そして、ピーターの小脇に抱えられながら、グランパは自分の首無しボディに向かって、眼窩をピカッと光らせた。踊り上がったグランパのボディから、渾身の気合いが迸る。
〈グランパ・バックボーン・ミサイル!〉
さあっと両腕を白鳥の如く広げると、虚空に舞い上がったその姿勢から、背骨が一斉に、アンジェリーナちゃん目掛けて襲い掛かった。
きゃいん、きゃいん、きゃいん
痛かった、驚いたと、アンジェリーナちゃんが怯んだ隙に、追い付いたアバレ太郎が何とか取り押さえる。
「スケルトンさん、無事ですか!」
ファンファン鳴り響くパトサイレンと共に、保安官さんの声がスピーカーから聞こえてくる。ジャックは恐る恐る目を開けた。
「な、何これ !?」
あたり一面に、グランパの背骨が散らばっている。
ぎょっとして周囲を確認すると、生垣の向こうから保安官さんが駆け付けてくる姿と、アンジェリーナちゃんが、アバレ太郎に宥めすかされている姿があった。
「な、何が起こったんだろう……?」
もっともな疑問だ。
とりあえず、アバレ太郎がアンジェリーナちゃんに勝ったんだ! と状況から推察したジャックだが、なにゆえグランパが下半身だけで、庭を駆け回っているのか分からない。
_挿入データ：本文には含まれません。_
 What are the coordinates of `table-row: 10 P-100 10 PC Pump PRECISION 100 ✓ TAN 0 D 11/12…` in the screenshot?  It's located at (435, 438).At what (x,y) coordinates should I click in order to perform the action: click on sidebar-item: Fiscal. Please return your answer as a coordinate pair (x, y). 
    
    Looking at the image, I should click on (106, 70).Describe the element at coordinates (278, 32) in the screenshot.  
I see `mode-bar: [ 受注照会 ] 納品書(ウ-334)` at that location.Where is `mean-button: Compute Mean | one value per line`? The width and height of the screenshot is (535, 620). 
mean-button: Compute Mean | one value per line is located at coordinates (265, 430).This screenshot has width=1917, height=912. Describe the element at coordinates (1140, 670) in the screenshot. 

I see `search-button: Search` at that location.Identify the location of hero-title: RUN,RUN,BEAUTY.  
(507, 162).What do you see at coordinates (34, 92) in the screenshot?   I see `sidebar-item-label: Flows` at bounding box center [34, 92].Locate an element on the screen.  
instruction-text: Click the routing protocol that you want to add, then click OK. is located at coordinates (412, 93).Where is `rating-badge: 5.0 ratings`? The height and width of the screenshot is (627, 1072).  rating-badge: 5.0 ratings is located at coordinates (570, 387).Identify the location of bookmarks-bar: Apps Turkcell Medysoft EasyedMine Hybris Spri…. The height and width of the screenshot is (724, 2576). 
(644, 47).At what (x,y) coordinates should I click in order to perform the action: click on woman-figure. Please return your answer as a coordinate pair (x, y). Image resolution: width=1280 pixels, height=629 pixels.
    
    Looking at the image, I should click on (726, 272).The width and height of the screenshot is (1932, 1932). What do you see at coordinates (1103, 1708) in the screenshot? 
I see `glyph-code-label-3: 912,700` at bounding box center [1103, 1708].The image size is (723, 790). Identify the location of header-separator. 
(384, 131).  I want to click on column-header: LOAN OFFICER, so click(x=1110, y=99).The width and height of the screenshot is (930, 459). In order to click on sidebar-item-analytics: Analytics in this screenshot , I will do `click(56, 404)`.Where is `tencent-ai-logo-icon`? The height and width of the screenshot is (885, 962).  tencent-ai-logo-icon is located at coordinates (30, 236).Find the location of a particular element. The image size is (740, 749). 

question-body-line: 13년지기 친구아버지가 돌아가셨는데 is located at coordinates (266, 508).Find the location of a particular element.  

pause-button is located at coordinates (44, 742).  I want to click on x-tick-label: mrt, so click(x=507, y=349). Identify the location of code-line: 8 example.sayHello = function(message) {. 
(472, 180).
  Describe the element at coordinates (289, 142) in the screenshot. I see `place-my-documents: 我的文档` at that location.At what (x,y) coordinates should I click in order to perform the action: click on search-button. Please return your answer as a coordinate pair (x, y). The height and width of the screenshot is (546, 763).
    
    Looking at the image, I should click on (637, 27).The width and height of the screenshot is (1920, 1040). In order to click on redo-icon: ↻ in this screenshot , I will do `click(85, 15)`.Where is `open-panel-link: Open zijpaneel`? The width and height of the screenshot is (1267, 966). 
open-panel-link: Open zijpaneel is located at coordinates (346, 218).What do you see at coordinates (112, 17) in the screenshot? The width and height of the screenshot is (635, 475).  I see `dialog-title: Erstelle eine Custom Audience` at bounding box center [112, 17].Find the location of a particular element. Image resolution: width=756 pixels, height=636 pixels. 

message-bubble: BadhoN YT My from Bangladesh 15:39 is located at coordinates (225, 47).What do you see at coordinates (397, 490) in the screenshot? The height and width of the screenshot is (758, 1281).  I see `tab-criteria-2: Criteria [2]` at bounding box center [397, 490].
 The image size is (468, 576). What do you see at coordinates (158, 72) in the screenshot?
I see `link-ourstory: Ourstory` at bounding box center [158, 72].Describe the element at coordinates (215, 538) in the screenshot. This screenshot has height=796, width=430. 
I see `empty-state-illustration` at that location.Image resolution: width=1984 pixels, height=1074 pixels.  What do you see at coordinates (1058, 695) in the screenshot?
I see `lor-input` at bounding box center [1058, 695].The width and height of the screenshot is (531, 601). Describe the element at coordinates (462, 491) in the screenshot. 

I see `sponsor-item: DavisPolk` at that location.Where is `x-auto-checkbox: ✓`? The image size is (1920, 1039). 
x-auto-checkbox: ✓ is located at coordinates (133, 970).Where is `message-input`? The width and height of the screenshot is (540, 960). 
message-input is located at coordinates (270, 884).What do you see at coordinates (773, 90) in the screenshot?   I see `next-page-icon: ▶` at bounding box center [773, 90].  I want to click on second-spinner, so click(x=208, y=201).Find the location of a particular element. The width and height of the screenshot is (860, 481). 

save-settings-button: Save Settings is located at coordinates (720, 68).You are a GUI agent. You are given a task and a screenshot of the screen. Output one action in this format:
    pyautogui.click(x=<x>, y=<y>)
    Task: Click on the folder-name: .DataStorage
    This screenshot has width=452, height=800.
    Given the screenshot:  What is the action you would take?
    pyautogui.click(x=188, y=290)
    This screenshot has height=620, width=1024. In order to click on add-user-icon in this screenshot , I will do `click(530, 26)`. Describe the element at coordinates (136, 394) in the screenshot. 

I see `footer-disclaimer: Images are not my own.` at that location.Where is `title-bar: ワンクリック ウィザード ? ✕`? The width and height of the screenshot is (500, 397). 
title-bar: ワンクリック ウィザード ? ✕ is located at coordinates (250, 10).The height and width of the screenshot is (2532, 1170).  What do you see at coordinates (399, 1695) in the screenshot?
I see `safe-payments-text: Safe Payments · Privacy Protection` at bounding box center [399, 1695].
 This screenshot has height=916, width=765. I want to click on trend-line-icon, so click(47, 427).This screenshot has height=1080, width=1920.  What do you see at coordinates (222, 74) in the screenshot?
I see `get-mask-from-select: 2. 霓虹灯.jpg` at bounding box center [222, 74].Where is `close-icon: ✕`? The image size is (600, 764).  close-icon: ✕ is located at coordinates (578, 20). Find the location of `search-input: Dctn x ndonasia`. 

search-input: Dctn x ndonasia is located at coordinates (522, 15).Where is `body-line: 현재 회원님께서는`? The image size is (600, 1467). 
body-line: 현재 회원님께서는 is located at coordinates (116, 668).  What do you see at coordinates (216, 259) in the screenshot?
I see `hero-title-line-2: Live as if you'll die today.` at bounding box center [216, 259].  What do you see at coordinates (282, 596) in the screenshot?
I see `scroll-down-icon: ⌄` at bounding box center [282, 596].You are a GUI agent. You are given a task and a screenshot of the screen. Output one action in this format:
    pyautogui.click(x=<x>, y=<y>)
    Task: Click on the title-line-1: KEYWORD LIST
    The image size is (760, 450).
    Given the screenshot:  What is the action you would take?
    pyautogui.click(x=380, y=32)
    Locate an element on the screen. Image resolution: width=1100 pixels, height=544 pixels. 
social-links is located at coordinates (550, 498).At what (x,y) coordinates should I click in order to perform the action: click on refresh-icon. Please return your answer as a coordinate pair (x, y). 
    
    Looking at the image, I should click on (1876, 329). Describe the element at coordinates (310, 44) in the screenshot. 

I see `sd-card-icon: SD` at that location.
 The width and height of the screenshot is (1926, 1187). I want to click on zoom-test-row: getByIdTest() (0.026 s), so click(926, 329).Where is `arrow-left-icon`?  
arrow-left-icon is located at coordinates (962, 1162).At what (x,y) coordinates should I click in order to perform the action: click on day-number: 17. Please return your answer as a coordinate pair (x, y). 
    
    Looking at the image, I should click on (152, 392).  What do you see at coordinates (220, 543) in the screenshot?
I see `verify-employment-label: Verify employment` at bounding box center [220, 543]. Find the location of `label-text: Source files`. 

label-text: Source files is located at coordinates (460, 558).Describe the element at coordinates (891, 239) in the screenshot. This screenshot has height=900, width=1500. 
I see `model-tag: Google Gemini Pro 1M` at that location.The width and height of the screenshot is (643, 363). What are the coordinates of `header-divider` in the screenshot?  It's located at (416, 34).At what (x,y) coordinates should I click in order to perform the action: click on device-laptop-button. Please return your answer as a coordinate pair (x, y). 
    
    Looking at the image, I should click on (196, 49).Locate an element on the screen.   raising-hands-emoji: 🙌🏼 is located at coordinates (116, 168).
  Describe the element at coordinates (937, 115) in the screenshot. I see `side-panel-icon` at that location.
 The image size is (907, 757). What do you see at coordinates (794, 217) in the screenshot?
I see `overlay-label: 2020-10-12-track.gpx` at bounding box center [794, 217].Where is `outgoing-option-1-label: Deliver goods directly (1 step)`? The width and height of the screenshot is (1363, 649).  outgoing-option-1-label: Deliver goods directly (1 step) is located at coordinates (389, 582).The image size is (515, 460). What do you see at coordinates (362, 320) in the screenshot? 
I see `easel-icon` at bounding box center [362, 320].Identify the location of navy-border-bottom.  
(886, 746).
「警察の方ですか? アンジェリーナちゃんは、このとおり」
アバレ太郎が、ようやく落ち着いたラブラドールを保安官さんに引き渡す。
「はい。保安官のロバートです。失礼ですが、あなたは?」
全身真っ赤なアクタースーツで、胸元に大きく『太郎』と書いてある覆面男を相手に、保安官さんは戸惑った様子で尋ねる。アバレ太郎が慣れた様子で手短に事の仔細を説明すると、保安官さんは「そうでしたか」と微妙な表情で頷いた。
「事件解決のご協力、誠に感謝します」
「いえ。ヒーローとして、当然のことをしたまで、です」
ジャックの頭上で、そんなやり取りが交わされる。本当は、グランパの背骨で命拾いしたジャックなのだが、ここは状況の流れから、アンジェリーナちゃんを見事取り押さえたアバレ太郎に、お礼を言う。
「ありがとうございました。グランパの頭も、無事に取り戻せました」
「ああ、いや——……」
深々と頭を下げるジャックの後方で、頭どころか上半身を無くしたグランパ・ジョージが、庭木に八つ当たりしている姿が目に入り、アバレ太郎は、爽やかな中に含みのある笑顔を残して、颯爽とその場を去っていった。